Chrétiens : vivons une laïcité digne de Saint Louis !

Dissipons tout d’abord une confusion soigneusement entretenue : la laïcité émanerait d’un Etat neutre, qui ne favoriserait aucune religion. Acteur impartial uniquement occupé du bien commun, le pouvoir découragerait toute expression religieuse dans la sphère publique et laisserait à chacun, dans son particulier, une totale liberté de choix.

Qu’en est-il en réalité ? Au nom de cet idéal hypocritement proclamé, l’Etat laïcard tente de convaincre les catholiques de taire leur foi dans l’espace public, de la vivre dans une « sphère privée » – non définie, mais vouée à se rétrécir sans cesse – de la ressentir comme une maladie honteuse. En même temps, il déploie, dans un espace public dont il s’est ainsi réservé le monopole, des moyens financiers et humains colossaux pour lutter contre son seul ennemi, la religion catholique. Pensons-y :
– l’ « éducation » nationale, financée par les contribuables, y compris les catholiques, est-elle autre chose qu’une immense arme de guerre contre la foi chrétienne ? Dans ses programmes, l’histoire commence en 1789. L’héritage chrétien de la France est sans cesse nié ou dénigré. Une autre religion y est enseignée sans nuances par un corps enseignant qui n’est pour une large part qu’un clergé athée et intolérant : les pseudo-“lumières” y sont vénérées sans aucune analyse critique, avec le plus parfait mépris des progrès de la connaissance historique. Ou encore un polythéisme de pacotille est déversé, à grand renfort de fonds publics, sur de jeunes âmes sans défense (culte du « progrès », du sexe sans amour, de l’avortement, des grandes « avancées » qui ne sont que le fatal pas en avant d’un peuple au bord de la falaise). Mais il y a l’enseignement catholique, me direz-vous ? Depuis la loi Debré, sa population scolaire est contingentée, bien en-deçà de la demande réelle ; ses programmes sont châtrés par une administration dont la haine antireligieuse n’échappera à personne, comme le prouvent sinistrement les incidents survenus récemment au lycée Gerson.
– les médias, lourdement subventionnés par la collectivité, et donc aussi par les chrétiens, sont dans leur quasi-totalité virulemment hostiles à la religion catholique. Le moindre bobard haineux est immédiatement répandu avec une complaisance de tous les instants. Chacun se souviendra des infâmes campagnes de désinformation massive lancées contre Benoit XVI. Certains ont retenu les basses imprécations qu’un homme public, repris de justice notoire se disant conservateur, lançait en boucle sur les ondes contre ce doux pontife.
– l’Agence France Presse, organisme d’Etat, se distingue par une partialité et une malveillance dignes du prodige.

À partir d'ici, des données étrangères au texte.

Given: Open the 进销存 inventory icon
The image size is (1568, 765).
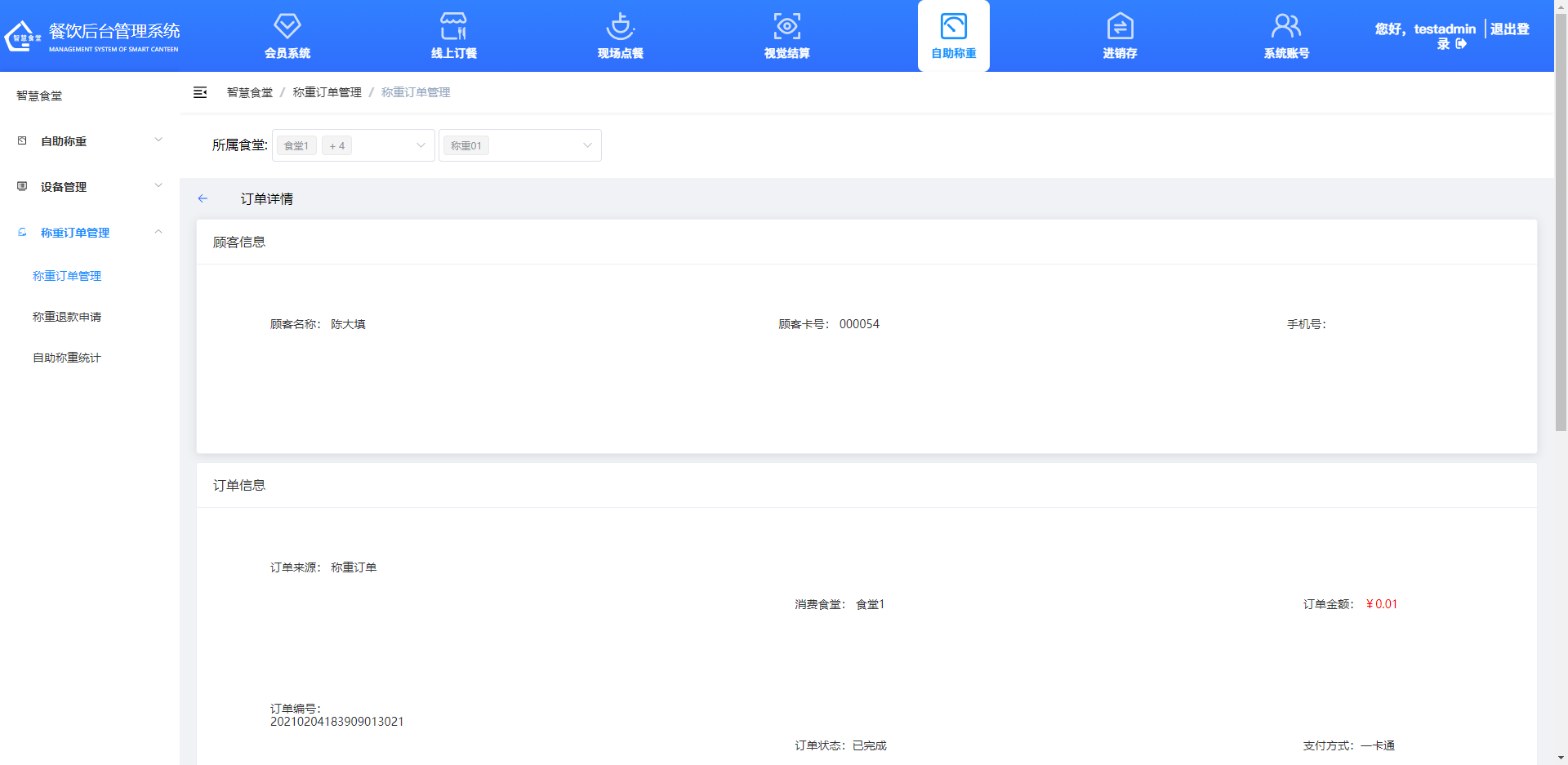Looking at the screenshot, I should (1120, 27).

Et l’on pourrait égrener ainsi à l’infini l’interminable litanie des hypocrisies pusillanimes mais vénéneuses de cette république prétendument impartiale et respectueuse des consciences.

Alors, que faire ?

Face à cette persécution larvée et non (encore ?) sanglante, comment réagir à l’égard d’un Etat et de forces qui veulent clairement la disparition de notre religion ?

La réponse est tout d’abord spirituelle. Elle est en nous. Mettons profondément dans notre vie le Dieu d’amour et de charité de l’Evangile, et faisons le briller à l’extérieur, tel un ardent soleil.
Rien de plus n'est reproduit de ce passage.